▶ [Given task 1]:
Arrange the listing as a Markdown table with columns No. and Line, from the line with "You are a computer-use" through the last line of the listing, skipping blank lines and leaving out the pictures.

== Text section ==

Reputation: 23
I am trying to compute the variance for each group in a data set with multiple factors. For example, the data set below is the first 6 lines of a data frame with 5 columns: 4 factors of two levels each (No and Yes) and 1 continuous variable:
Factor A | Factor B | Factor C | Factor D | VarX |
---|---|---|---|---|
Yes | Yes | Yes | No | 66.8 |
No | Yes | Yes | No | 66.0 |
Yes | No | No | No | 58.4 |
No | Yes | Yes | Yes | 68.3 |
Yes | Yes | Yes | No | 61.8 |
Yes | No | No | No | 67.3 |
What I want to do is produce a summary table such as the one below:
Factor | SD (NO) | SD (YES) | SD Ratio |
---|---|---|---|
Factor A | 3.79 | 3.51 | 1.08 |
Factor B | 3.44 | 3.83 | 1.11 |
Factor C | 3.77 | 3.53 | 1.07 |
Factor D | 3.92 | 3.32 | 1.18 |
For each factor, I have calculated the standard deviation at each level ("No" and "Yes") as well as the ratio of the two standard deviations.
Here is the code I am using to do this:
#
# Define modify function for SD ratio column
#
sd_ratio<-function(x,y){
return(max(x,y)/min(x,y))
}
#
# Set up storage
#
nc<-4 # number of factors in data
testDataSum<-tibble(SD_No=rep(NA,nc),
SD_Yes=rep(NA,nc),
SD_Ratio=rep(NA,nc))
#
Factor<-vector("list",4)
SDList<-vector("list",4)
#
# For Loop. Group data by factors 1,2,3,4
#
for (i in 1:4){
Factor[[i]]<-names(testData[,i])
SDList[[i]]<-testData %>%
group_by(testData[,i])%>%
summarize(SD=sd(VarX))
}
# Load summary DF with data by unlisting SDList
#
testDataSum$SD_No<-as.vector(matrix(unlist(SDList),ncol=4,byrow=T)[,3])
testDataSum$SD_Yes<-as.vector(matrix(unlist(SDList),ncol=4,byrow=T)[,4])
testDataSum$SD_Ratio=modify2(testDataSum$SD_No,testDataSum$SD_Yes,sd_ratio)
#
# Load formatted factor names and put it at the front
#
testDataSum<-testDataSum %>%
mutate(Factor=unlist(Factor)) %>%
relocate(Factor)

===
== Records supplied ==

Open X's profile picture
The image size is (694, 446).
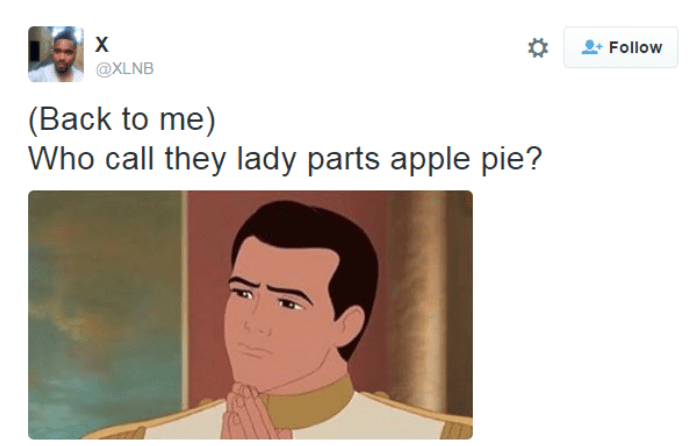point(56,54)
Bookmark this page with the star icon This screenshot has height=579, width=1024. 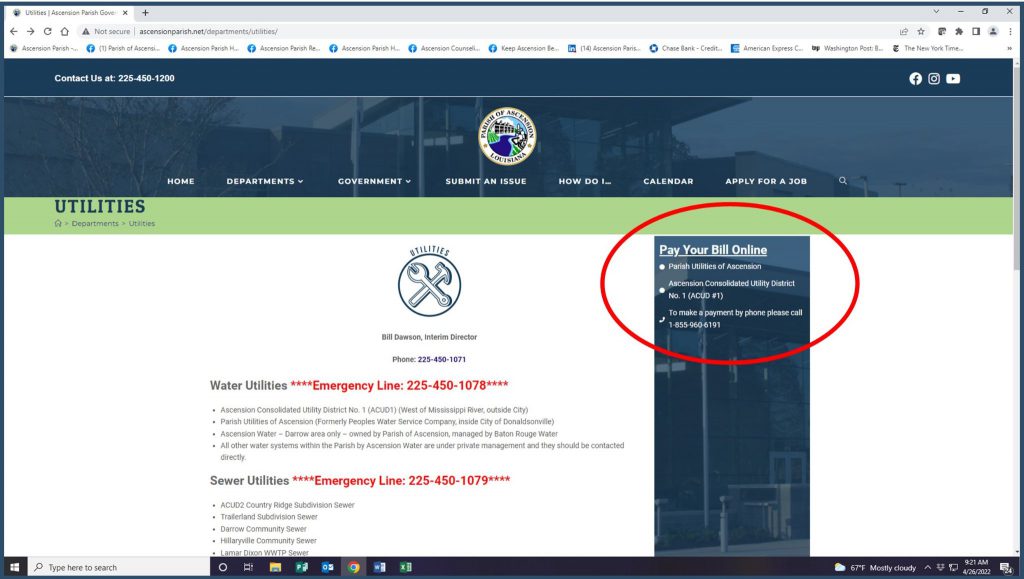point(921,31)
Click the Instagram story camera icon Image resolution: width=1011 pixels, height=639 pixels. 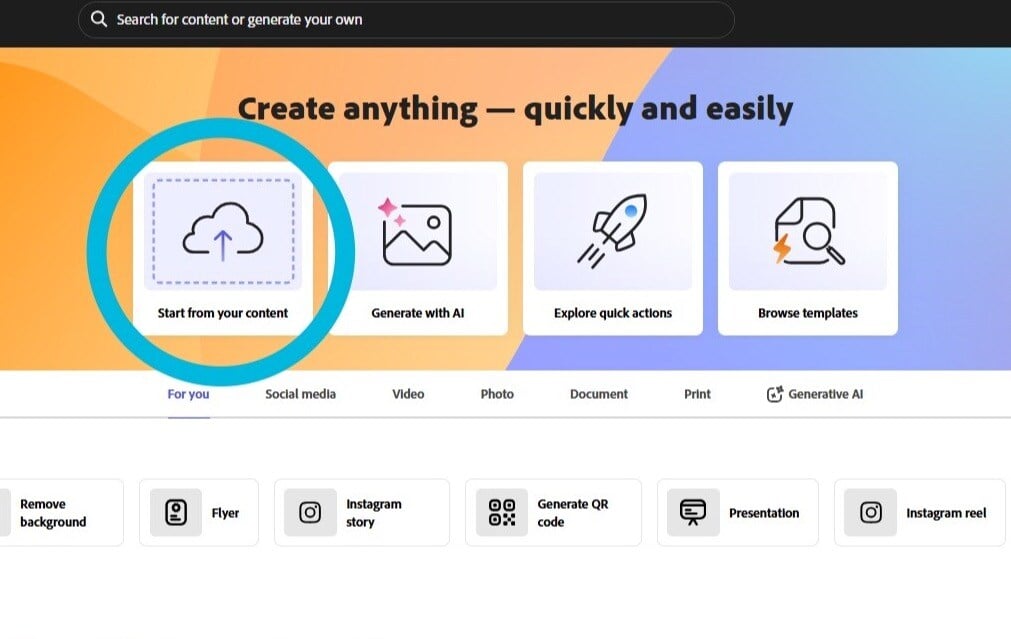point(309,512)
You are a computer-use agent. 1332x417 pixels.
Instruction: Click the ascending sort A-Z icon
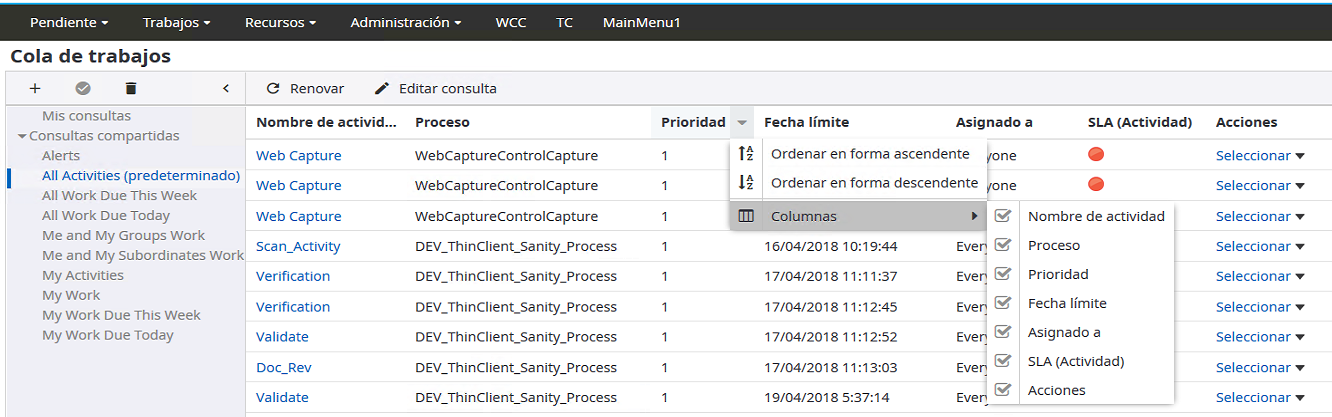746,154
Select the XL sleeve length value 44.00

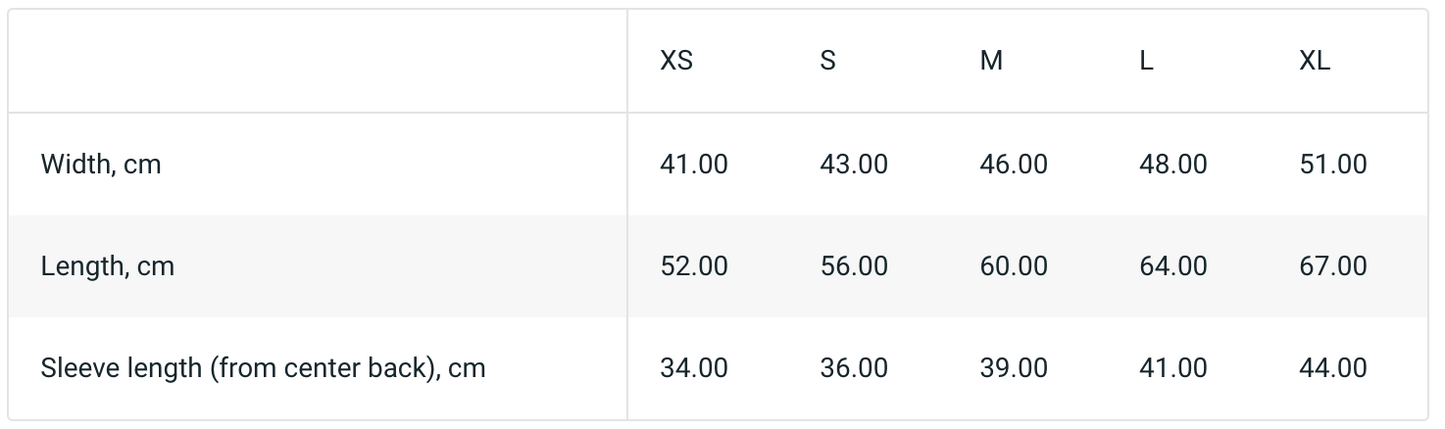click(x=1333, y=368)
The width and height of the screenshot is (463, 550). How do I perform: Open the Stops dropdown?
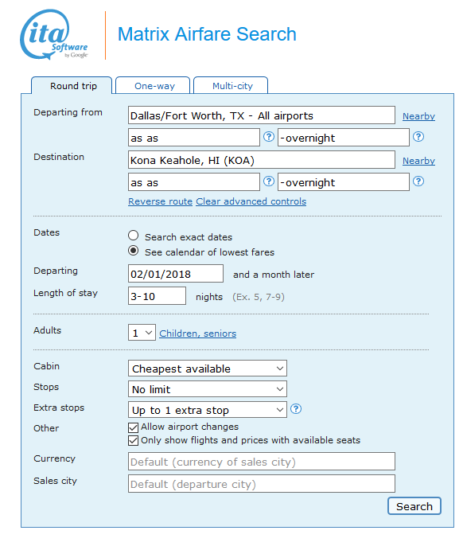pyautogui.click(x=207, y=389)
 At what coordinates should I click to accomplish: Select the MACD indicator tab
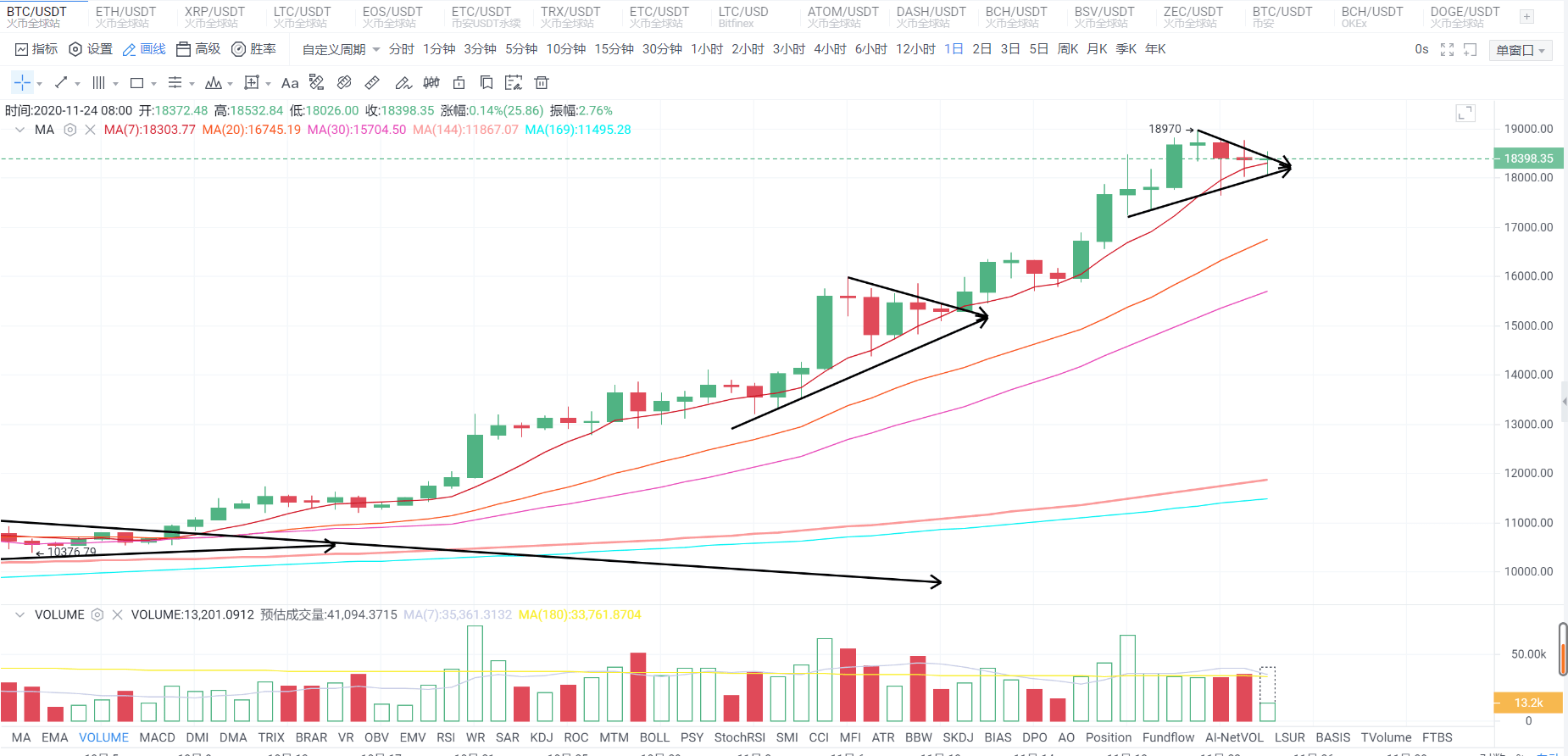click(157, 737)
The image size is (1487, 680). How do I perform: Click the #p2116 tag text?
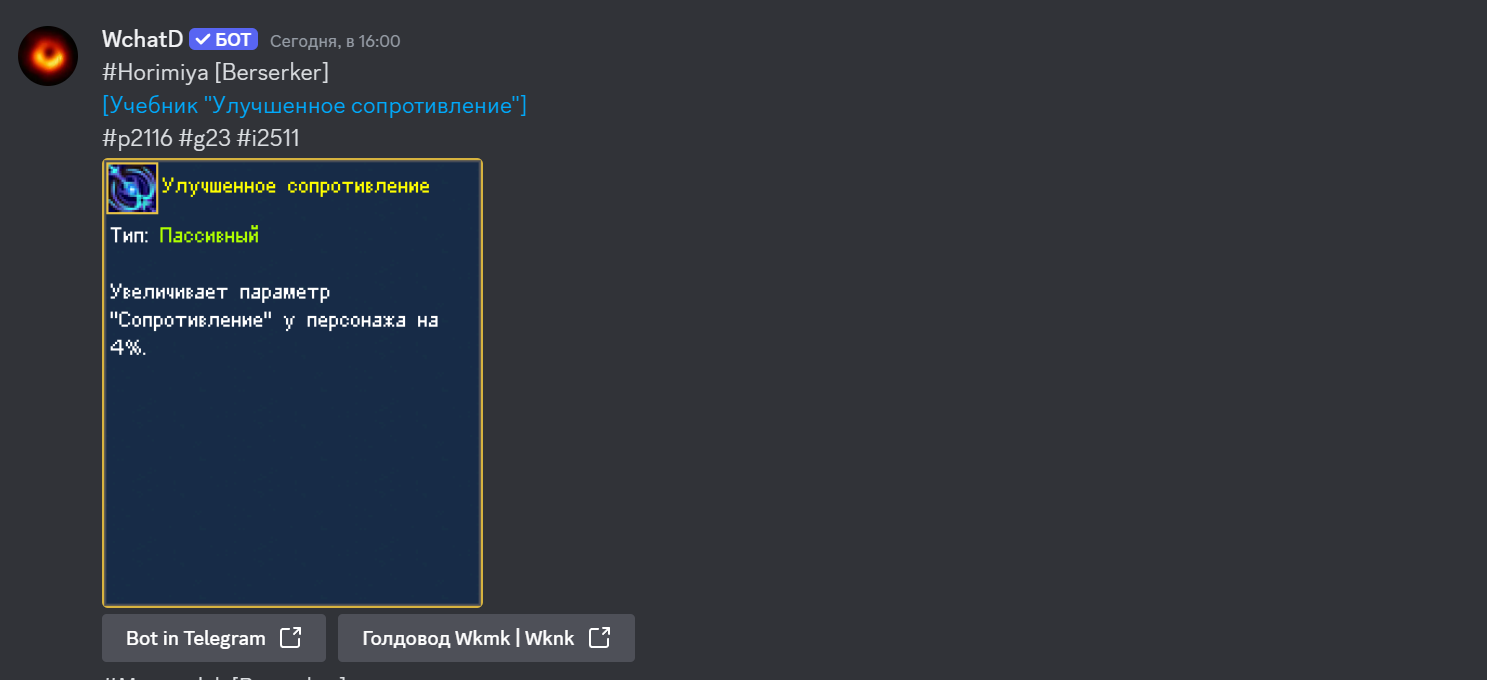point(137,138)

===

▶ [Given task 2]:
Pick up the text on computing standard deviations for each factor level in R from where it stops.

▶ [Exercise answer 1]:
| No. | Line |
|---|---|
| 1 | You are a computer-use agent. 1332x417 pixels. |
| 2 | Instruction: Click the ascending sort A-Z icon |
| 3 | 746,154 |
| 4 | Select the XL sleeve length value 44.00 |
| 5 | click(x=1333, y=368) |
| 6 | The width and height of the screenshot is (463, 550). How do I perform: Open the Stops dropdown? |
| 7 | pyautogui.click(x=207, y=389) |
| 8 |  At what coordinates should I click to accomplish: Select the MACD indicator tab |
| 9 | click(157, 737) |
| 10 | The image size is (1487, 680). How do I perform: Click the #p2116 tag text? |
| 11 | point(137,138) |

▶ [Exercise answer 2]:
# Show results
testDataSum
My request is for help in simplifying this code. This works but it seems horribly ugly and complex, not to mention difficult to come back to at a later date and modify. I believe there is a much simpler way to do it without a for-loop, and without the ungainly process of unlisting SDList using the "as.vector (matrix (..." lines. I have reviewed the documentation for DPLYR and PLYR, especially the grouping section, but I am baffled. Any suggestions are much appreciated.
Here is a link to a github repository with the code and a csv file with 192 rows that you can use to produce the result table.
Git Hub Link for code and Data
Upvotes: 0
Views: 52
Reputation: 15143
You may try using reshape2
, dplyr
, and tidyr
When I read your data, column names get broken, so I rename them beforehand.
library(dplyr)
library(tidyr)
library(reshape2)
names(df) <- c("A","B","C","D","VarX")
df %>%
melt(id.vars = "VarX", variable.name = "Factor") %>%
group_by(Factor, value) %>%
summarize(sd = sd(VarX)) %>%
pivot_wider(id_cols = Factor, values_from = sd, names_from = value, names_glue = "sd_{value}") %>%
mutate(SD_ratio = pmax(sd_No,sd_Yes)/pmin(sd_No,sd_Yes))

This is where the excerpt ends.